On prend les mêmes et on recommence. Cela devient lassant. Surtout pour une ville dont la sociologie penche à gauche. Depuis la deuxième guerre mondiale, la ville de Baiona est dirigée par la droite. Souvent par des maires de centre droit.
Il faut dire que l’abstention, déjà à 43% en 2008 et 2014, atteint aujourd’hui 56,6% (61,2% au premier tour). C’est énorme pour une élection de proximité où dès que nous sortons de chez nous, nous sommes confrontés, impactés par des décisions prises par la municipalité.
Une possibilité donc pour les habitant.es de côtoyer voire d’alpaguer leurs élu.e.s en direct dans la rue.

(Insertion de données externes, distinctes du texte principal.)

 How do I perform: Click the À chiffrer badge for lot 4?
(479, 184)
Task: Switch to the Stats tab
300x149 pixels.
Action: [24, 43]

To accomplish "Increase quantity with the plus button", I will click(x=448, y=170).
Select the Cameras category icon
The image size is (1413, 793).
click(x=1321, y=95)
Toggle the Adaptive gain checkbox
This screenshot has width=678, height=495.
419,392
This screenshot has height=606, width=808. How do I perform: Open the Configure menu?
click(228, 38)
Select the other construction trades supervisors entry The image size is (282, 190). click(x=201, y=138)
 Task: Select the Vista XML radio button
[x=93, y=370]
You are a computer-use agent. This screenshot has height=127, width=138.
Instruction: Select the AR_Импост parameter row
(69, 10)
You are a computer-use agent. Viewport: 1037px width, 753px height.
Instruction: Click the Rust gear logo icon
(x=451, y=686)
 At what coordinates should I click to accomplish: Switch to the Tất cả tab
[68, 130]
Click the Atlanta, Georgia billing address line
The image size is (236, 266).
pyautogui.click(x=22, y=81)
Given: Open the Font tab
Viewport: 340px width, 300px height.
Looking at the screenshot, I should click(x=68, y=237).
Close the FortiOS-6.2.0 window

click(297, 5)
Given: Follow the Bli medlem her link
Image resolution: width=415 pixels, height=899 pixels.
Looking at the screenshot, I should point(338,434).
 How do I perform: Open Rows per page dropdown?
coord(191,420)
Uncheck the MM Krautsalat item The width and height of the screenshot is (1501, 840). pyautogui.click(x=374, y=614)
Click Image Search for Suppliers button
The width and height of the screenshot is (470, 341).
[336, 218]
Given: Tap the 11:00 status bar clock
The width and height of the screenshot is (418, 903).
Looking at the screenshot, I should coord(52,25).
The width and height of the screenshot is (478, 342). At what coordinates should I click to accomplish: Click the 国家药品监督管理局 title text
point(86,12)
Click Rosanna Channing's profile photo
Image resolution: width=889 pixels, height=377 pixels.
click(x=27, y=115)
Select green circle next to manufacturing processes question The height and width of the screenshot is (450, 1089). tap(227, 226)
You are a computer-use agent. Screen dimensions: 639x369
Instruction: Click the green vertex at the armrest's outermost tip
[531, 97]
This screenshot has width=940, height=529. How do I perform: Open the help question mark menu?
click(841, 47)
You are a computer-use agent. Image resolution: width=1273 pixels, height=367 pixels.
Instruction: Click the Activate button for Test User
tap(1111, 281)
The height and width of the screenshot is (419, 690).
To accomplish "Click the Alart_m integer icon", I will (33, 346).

Certes, les listes électorales ne sont sûrement pas à jour mais force est de constater que l’abstention s’ancre aujourd’hui prioritairement dans les quartiers populaires et chez les jeunes. Par “jeunes” entendons les moins de 50 ans. Dont une partie ne croit plus en rien. Et surtout pas en l’action publique. Inéluctablement, la gauche ou plutôt les gauches, en sont les premières victimes. Voire responsables.
Ces gauches de moins en moins capables de parler à leur électorat traditionnel que sont les classes dites laborieuses des ouvriers, des employés ou des sans-emplois.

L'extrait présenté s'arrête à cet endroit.